▸ Source records:
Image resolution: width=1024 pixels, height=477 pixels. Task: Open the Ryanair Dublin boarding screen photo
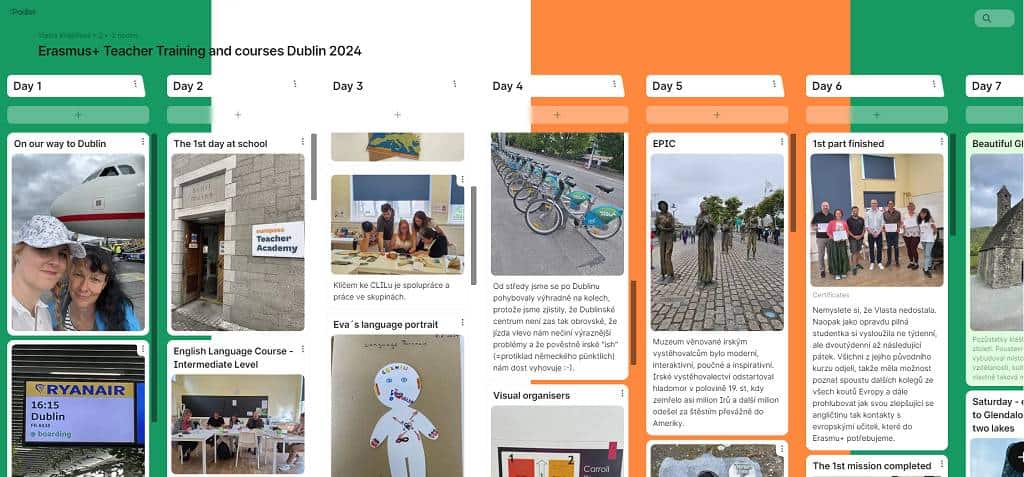click(x=78, y=410)
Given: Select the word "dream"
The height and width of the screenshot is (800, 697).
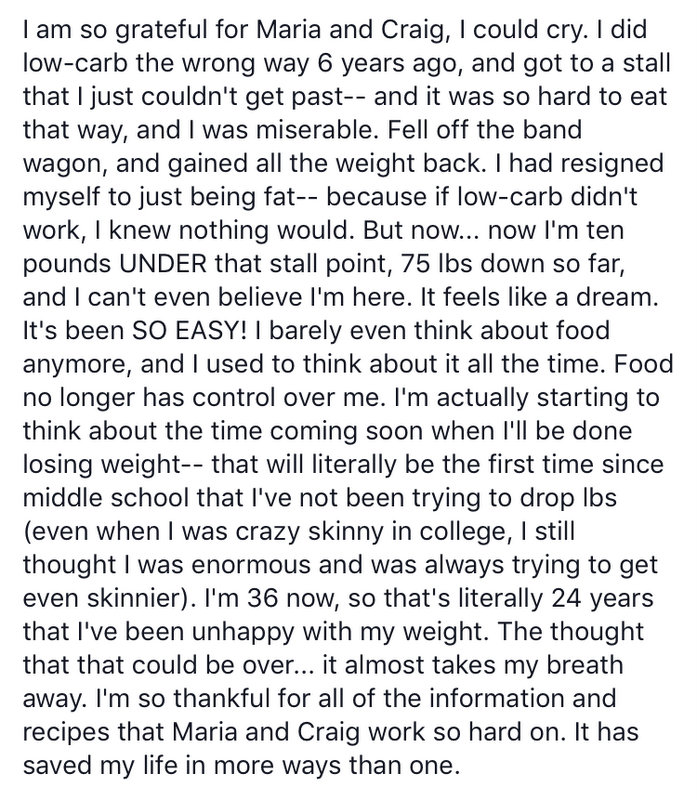Looking at the screenshot, I should pyautogui.click(x=617, y=297).
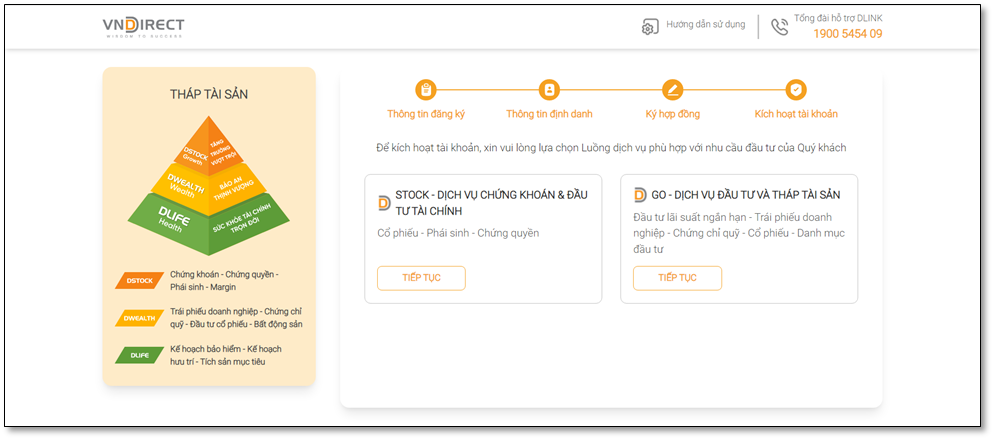Screen dimensions: 994x440
Task: Click the orange DSTOCK legend badge
Action: (x=139, y=280)

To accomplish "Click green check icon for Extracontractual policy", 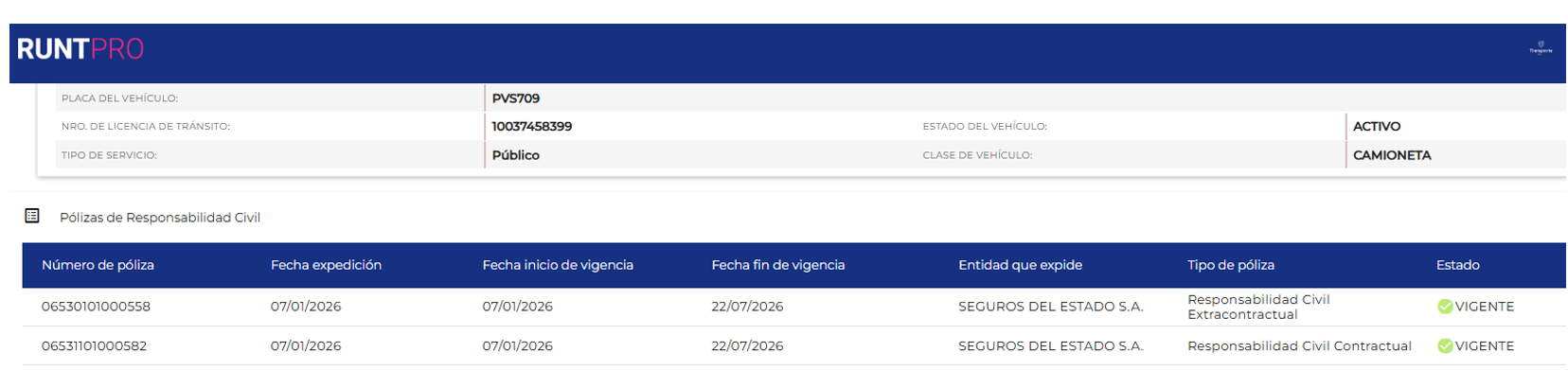I will coord(1445,307).
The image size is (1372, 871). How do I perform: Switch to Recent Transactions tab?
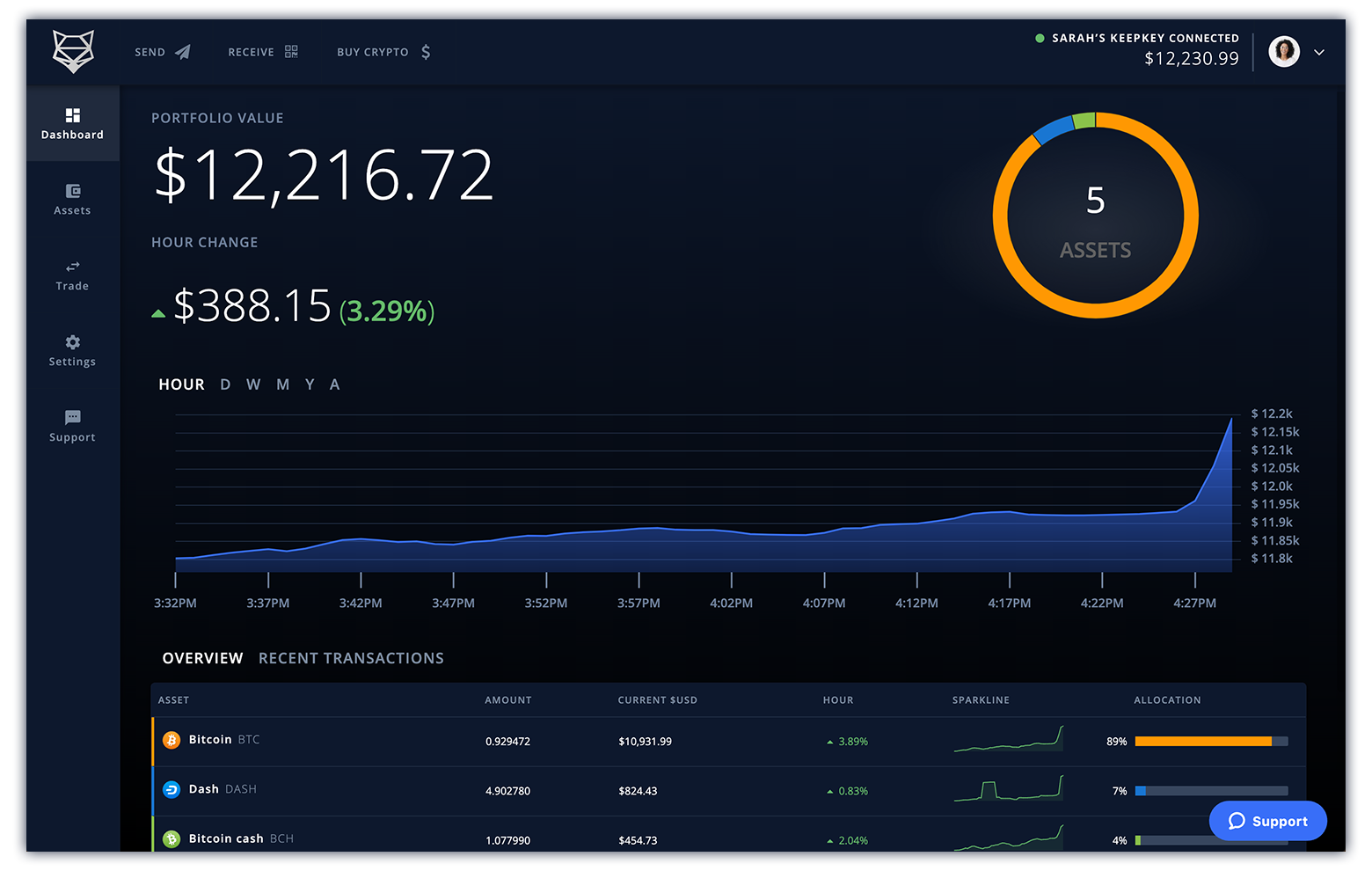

▸ SET EXERCISE: Find every line in the items above that contains the string "height", and copy each of those lines in full.

▸ SOLUTION TO THIS PROBLEM:
Image resolution: width=1024 pixels, height=477 pixels. Task: Open the Ryanair Dublin boarding screen photo
The height and width of the screenshot is (800, 697).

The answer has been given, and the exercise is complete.